When a Block gets closed, we need to invalidate it, which we do by setting its v field to NULL. We also need to call any finalizers we run into along the way. CLOSE is called at the end of any 'block' construction, which has the interesting side-effect of calling the block's finalizer.

  void luaF_close (lua_State *L, StkId level) {
    UpVal *uv;
    global_State *g = G(L);
    while ((uv = ngcotouv(L->openupval)) != NULL && uv->v >= level) {
      GCObject *o = obj2gco(uv);
      lua_assert(!isblack(o) && uv->v != &uv->u.value);
      L->openupval = uv->next;  /* remove from `open' list */
      if (isdead(g, o))
        luaF_freeupval(L, uv);  /* free upvalue */
      else {
+       if (uv->nres > 0) {
+         StkId finalfunc = uv->v + 1;
+         uv->v = NULL;
+         if (!ttisnil(finalfunc)) {
+           ptrdiff_t savelevel = savestack(L, level);
+           setobjs2s(L->top, finalfunc);
+           L->top++;
+           luaD_call(L, L->top - 1, 0);
+         }
+       }
+       else {
          setobj(L, &uv->u.value, uv->v);
          uv->v = &uv->u.value;  /* now current value lives here */
          luaC_linkupval(L, uv);  /* link upvalue into `gcroot' list */
+       }

Obviously, we need to be able to call the nle. Since we've said that we can only call it from Lua without crossing any C boundary, we'll just do it directly in lvm.c without worrying about integrating it into ldo.c.

For simplicity, I'm adjusting nexeccalls here; I honestly don't see why nexeccalls is necessary, because we ought to be able to tell from the CallInfo structure which is being returned into whether it is a Lua return or a C return.
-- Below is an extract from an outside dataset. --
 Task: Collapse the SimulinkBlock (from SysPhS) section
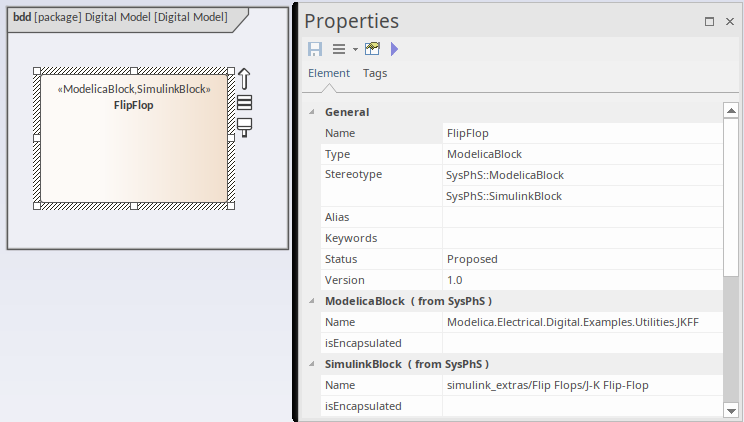311,364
But it's late and I want to get this thing sent off.

(new function in ldo.c)

+ int luaV_nle (lua_State *L, StkId func) {
+   UpVal *nle = upvalue(func);
+   StkId level = nle->v;
+   CallInfo *ci = L->ci;
+   int wanted = nle->nres - 2;
+   int ciadjust = 0;
+   if (level == NULL)
+     luaG_runerror(L, "non-local-exit called after scope exit");
+   /* Find the right ci */
+   while (ci->base > level) {
+     if (!f_isLua(ci))
+       luaG_runerror(L, "non-local-exit crosses C call");
+     --ci;
+     ++ciadjust;
+   }
+   /* Close out upvals and nles down to the return point */
+   /* (Including this nle)
+   luaF_close(L, level);
+   /* Move to the new callframe */
+   L->ci = ci;
+   L->base = ci->base;
+   /* Move the desired number of results onto the right place */
+   while (wanted != 0 && ++func < L->top) {
+     setobjs2s(L, level++, func);
+     --wanted;
+   }
+   while (wanted-- > 0)
+     setnilvalue(level++);
+   /* Set things up for luaV_execute */
+   if (nle->nres > 1)
+     L->top = ci->top;
+   else
+     L->top = level;
+   L->savedpc = nle->u.l.pc;
+   return ciadjust;
+ }

And then we need to call that from the relevant opcodes (OP_CALL and OP_TAILCALL, the code is the same):

      case OP_CALL: {
        int b = GETARG_B(i);
        int nresults = GETARG_C(i) - 1;
if (b != 0) L->top = ra+b; /* else previous instruction set top */
+       if (ttisupval(ra) && upvalue(ra)->nres > 0) {
+         nexeccalls -= luaV_nle(L, ra);
+         goto retentry;  /* No hooks, I'm afraid */
+       }

      case OP_TAILCALL: {
        int b = GETARG_B(i);
if (b != 0) L->top = ra+b; /* else previous instruction set top */
+       if (ttisupval(ra) && upvalue(ra)->nres > 0) {
+         nexeccalls -= luaV_nle(L, ra);
+         goto retentry;  /* No hooks, I'm afraid */
+       }

Finally, we need a new VM opcode:

Create the non-local-exit.
   OP_NLE a, 0, c
   a is the stack position at which to create the nle.
   c is the number of results + 1, or 0 for open (as usual)
The OP_NLE must be followed by a jump to the beginning of the block, and the opcode following the jump must be the end of the block (it is where
   the nle will resume execution.)

+     case OP_NLE: {
+       int nres = GETARG_C(i) + 1;
+       setupvalue(ra, luaF_newnle(L, ra, nres, pc + 1);
+       dojump(L, pc, GETARG_sBx(*pc) + 1);
+       Protect(luaC_checkGC(L));
+       continue;
+     }